Policy Triggers
policy_triggers
specify the implementation of actions that are invoked by policies, and declare the properties that define a trigger’s behavior.
Declaration
The policy_triggers
section is a hash in which each item in the hash represents an policy trigger.
policy_triggers:
# my_definitions.policy_triggers.my_trigger1 is the policy trigger name
my_definitions.policy_triggers.my_trigger1:
...
my_trigger2:
...
Schema
Keyname | Required | Type | Description |
---|---|---|---|
source | yes | string | The policy trigger implementation source (a URL or a path relative to the blueprint root directory). |
parameters | no | dict | Optional parameters schema for the policy trigger. |
Example
policy_triggers:
my_webhook_trigger:
source: policy_trigger/webhook_trigger.clj
properties:
webhook_endpoint:
description: >
URL for making a POST HTTP request to
webhook_body:
description: >
request body (serialized to JSON)
default: {}
Built-in Policy Triggers
The following policy triggers are defined in types.yaml.

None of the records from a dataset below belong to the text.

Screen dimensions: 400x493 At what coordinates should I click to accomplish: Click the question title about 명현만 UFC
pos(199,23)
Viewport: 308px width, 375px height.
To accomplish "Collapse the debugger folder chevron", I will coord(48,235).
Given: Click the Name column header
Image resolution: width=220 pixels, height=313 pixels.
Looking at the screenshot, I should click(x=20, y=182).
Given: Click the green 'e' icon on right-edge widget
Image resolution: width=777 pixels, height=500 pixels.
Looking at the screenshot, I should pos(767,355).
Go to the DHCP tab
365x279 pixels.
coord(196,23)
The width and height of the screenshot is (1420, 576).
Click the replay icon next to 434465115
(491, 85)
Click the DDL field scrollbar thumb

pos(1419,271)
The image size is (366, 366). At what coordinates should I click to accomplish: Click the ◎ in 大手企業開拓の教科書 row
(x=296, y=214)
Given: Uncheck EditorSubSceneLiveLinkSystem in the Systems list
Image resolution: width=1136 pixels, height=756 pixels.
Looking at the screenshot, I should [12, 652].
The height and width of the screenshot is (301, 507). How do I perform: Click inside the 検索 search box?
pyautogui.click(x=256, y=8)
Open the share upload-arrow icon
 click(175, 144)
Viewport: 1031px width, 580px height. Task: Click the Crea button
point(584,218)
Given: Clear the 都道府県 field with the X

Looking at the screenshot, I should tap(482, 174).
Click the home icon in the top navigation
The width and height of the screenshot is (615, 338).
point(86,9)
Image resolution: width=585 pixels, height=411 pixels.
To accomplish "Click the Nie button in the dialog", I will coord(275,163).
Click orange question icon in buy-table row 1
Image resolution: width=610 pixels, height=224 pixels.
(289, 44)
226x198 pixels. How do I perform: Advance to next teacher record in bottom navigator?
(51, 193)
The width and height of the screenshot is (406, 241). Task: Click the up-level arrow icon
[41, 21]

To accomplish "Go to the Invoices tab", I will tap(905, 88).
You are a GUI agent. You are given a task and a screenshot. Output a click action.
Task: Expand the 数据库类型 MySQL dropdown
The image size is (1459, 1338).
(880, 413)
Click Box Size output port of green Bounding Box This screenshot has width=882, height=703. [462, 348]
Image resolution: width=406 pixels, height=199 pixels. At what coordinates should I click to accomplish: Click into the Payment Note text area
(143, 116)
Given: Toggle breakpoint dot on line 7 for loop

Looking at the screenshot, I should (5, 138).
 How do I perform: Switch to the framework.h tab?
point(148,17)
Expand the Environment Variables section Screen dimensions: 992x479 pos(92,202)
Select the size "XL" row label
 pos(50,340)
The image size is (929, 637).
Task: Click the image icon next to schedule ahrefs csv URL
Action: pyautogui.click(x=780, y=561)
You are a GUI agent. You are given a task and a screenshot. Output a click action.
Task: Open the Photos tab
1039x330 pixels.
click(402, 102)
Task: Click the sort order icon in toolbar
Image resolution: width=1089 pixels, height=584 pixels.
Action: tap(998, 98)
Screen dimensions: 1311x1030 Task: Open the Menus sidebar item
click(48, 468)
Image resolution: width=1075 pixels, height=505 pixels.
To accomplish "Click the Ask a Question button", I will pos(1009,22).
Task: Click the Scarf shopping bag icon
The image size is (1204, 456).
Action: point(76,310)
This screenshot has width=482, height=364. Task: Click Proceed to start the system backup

cloudify.policies.triggers.execute_workflow
Parameters:
workflow
Workflow name to execute.workflow_parameters
Workflow parameters. (Optional, default:{}
)force
Specifies that the workflow is to be executed, even when another execution for the same workflow is currently in progress. (Optional, default:false
)allow_custom_parameters
Specifies that parameters that are not defined in the workflow parameters schema are to be accepted. (Optional, default:false
)socket_timeout
The socket timeout (in ms.) when making a request to the Manager REST API. (Optional, default:1000
)conn_timeout
The connection timeout (in ms.) when making a request to the Manager REST API. (Optional, default:1000
)
You can find the implementation for this trigger on github. It builds the HTTP request to the Manager REST service and makes the actual REST call using the clj-http
clojure library.
Usage
This section describes how to define a policy trigger. To use policy triggers with policies, see the Groups specification.